Source

• • • • •

# Jeux vidéo > Jeux online et réseau > Guild Wars 2 >  Le Maxithon

## Maximelene

Bon, puisque Ptit Gras ne veut pas se motiver à racketter des PO, et qu'un tag de commandeur supplémentaire serait parfois agréable en missions de guilde, je lance le Maxithon !

[blague obligatoire sur le titre]

[/blague obligatoire sur le titre]

Le principe est simple, vous le connaissez tous, et se résume ainsi :
*Vous voulez bien me donner des PO pour que je puisse me la péter avec une flèche bleue ? Svpliz §*

Voilà, je tiens à préciser, afin que les éventuels participants le fassent en connaissance de cause, que ce tag ne servira que lors des missions de guilde et d'éventuels événements PvE. Je me vois mal leader en RvR.  ::P: 

Évidemment, je ne compte pas me faire financer ce tome uniquement par le biais des participations, et j'apporte moi-même la moitié de la somme requise (soit 50po).

Voilà, à vot' bon coeur m'sieurs dames...

----------


## Ptit gras

+5 de ma part.

----------


## Forza Limouzi

Je t'envoie 4po, je ne désespère pas que tu trouves la lumière et viennes guider les canards en RvR à l'occasion. :^_^:

----------


## Mordenkainen

Je t'envoie 20g.

----------


## Nessou

C'est désolant à voir.

GG pour le maxitroll.

----------


## Maximelene

> Je t'envoie 4po, je ne désespère pas que tu trouves la lumière et viennes guider les canards en RvR à l'occasion.


Chiche ?  ::ninja::

----------


## meiKo

Allez +5po (je me co et je te les envoie)

----------


## Hasunay

Y avait pas aussi une histoire de gage à la con dans le temps ? :D

----------


## ivanoff

C'est lee tchii qui va être contente  ::ninja:: 
+5po
Sinon pour le gage à la con je propose la chanson petit poney durant les missions de guilde

----------


## dragou

+4 pour ma part

----------


## Maximelene

> Y avait pas aussi une histoire de gage à la con dans le temps ? :D


J'ai pas *du tout* souvenir de ça.  ::ninja::

----------


## Lee Tchii

Ha ben c'est gentil ça Max, j'avais justement besoin d'un hérault pour les missions de guilde !

• • • • •

Données sur la localisation de cibles visibles:
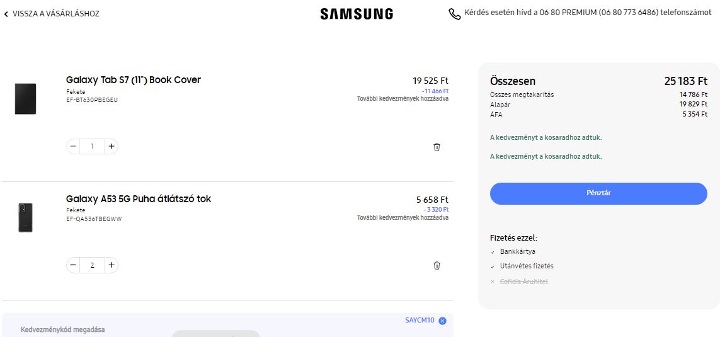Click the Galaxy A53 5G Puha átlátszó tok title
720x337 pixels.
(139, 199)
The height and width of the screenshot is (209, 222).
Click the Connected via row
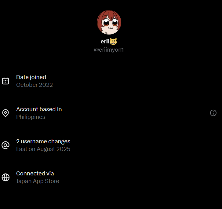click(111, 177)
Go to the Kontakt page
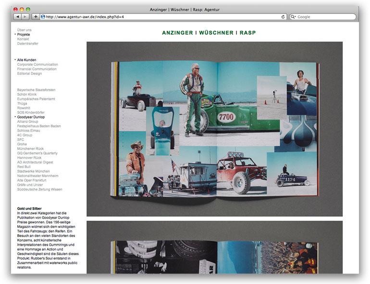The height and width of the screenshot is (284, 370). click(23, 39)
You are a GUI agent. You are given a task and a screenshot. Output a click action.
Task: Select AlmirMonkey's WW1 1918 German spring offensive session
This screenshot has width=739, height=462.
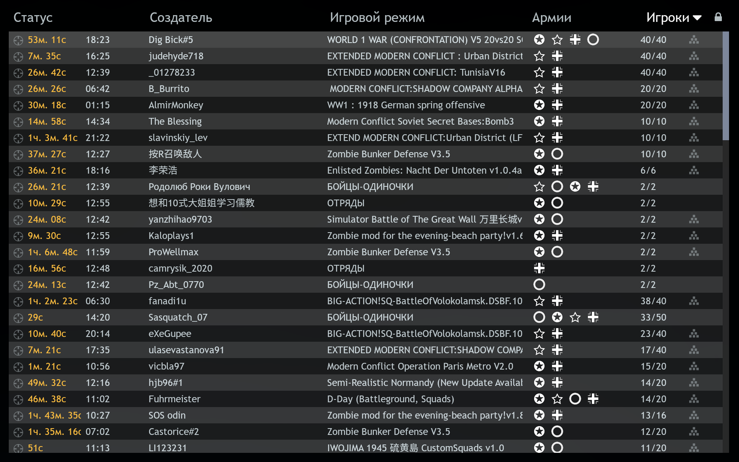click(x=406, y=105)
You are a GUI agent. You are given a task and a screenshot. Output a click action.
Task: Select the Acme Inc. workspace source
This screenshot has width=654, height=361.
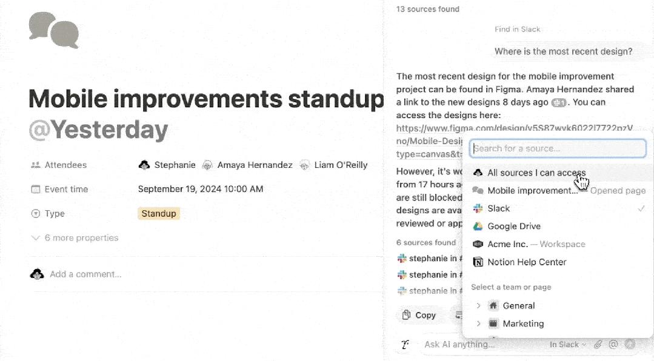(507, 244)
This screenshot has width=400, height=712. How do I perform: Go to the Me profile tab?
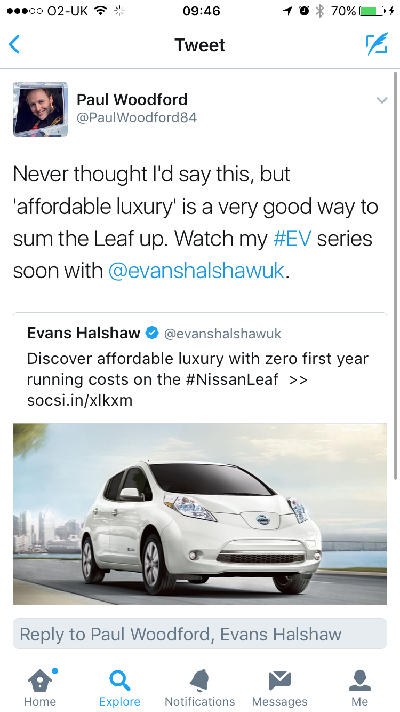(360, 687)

• • • • •

Objectif
Poursuivez le fil de discussion sur le Maxithon à partir de son dernier message.

Réponse
Alors voilà, hop hop hop, envoyez vos PO pour que le groupe 6 de Lee Tchii en bounty hunter puisse se la péter avec son tag commandeur !  ::o: 
Ne me remercie pas Max  ::ninja::

----------


## Zepolak

J'envois 2po aussi !

En fait, faut les envoyer directement à Maxi ?

Comme gage, je propose l'obligation de caler 3 "T'as raison en fait, je me suis trompé" sur le forum d'ici 2014  ::ninja::

----------


## Mr Slurp

> Comme gage, je propose l'obligation de caler 3 "T'as raison en fait, je me suis trompé" sur le forum d'ici 2014


Best gage ever  ::wub::

----------


## Myron

Ça va être trop court je pense.  ::trollface:: 
J'envoie un Po quand je me co. ^^

----------


## NayeDjel

je donne 


(en version FR)

----------


## Maximelene

> Comme gage, je propose l'obligation de caler 3 "T'as raison en fait, je me suis trompé" sur le forum d'ici 2014


Han merde, je vais en chier pour celui là  ::sad:: 

Reste 18 semaines en 2013, ça fait un toutes les 6 semaines  ::sad::

----------


## Mordenkainen

Faudrait que tu me donnes ton nom IG, que je t'envoie le fric que je ne reverrai jamais  :;):

----------


## Maximelene

C'est Ulya Stoneseeker en jeu.  :;):

----------


## Maderone

> J'envois 2po aussi !
> 
> En fait, faut les envoyer directement à Maxi ?
> 
> Comme gage, je propose l'obligation de caler 3 "T'as raison en fait, je me suis trompé" sur le forum d'ici 2014


Je vote aussi pour celui là.

----------


## Lee Tchii

Je vote pour le gage de Zepo et j'ai mis 2 po également  ::ninja::

----------


## Odrhann

2 po déjà expédiées. Et puis oui, c'est Zepo qui a raison.

----------


## Maximelene

Comptes fait, j'ai tout ce qu'il faut pour le tome, je l'achèterai ce soir.

Merci à vous tous !  ::lol::

----------


## Mr Slurp

> Comptes fait, j'ai tout ce qu'il faut pour le tome, je l'achèterai ce soir.
> 
> Merci à vous tous !


Tu as donc accepté le gage

----------


## Maderone

> je donne 
> http://tof.canardpc.com/preview/abaf...a175140111.jpg
> 
> (en version FR)


Ok, je viens de comprendre  ::o:  ! xD

----------


## Maximelene

> Tu as donc accepté le gage
> http://img.geocaching.com/cache/dda3...rnd=0.09746313


Ça m'a travaillé toute l'après midi, j'ai failli renvoyer tous les courriers que j'avais reçu. Mais je suis fort, je peux le faire !

----------


## Korbeil

t'accepte les objets ?

EDIT: j'avais pas tout lu :D
j'arrive en retard  ::(:

----------


## tibere

très en retard également...5 po pour ce maxi multi-définition :


Le terme maxi peut désigner plusieurs choses :

_ Une abréviation courante de maximum (voir aussi maximilene).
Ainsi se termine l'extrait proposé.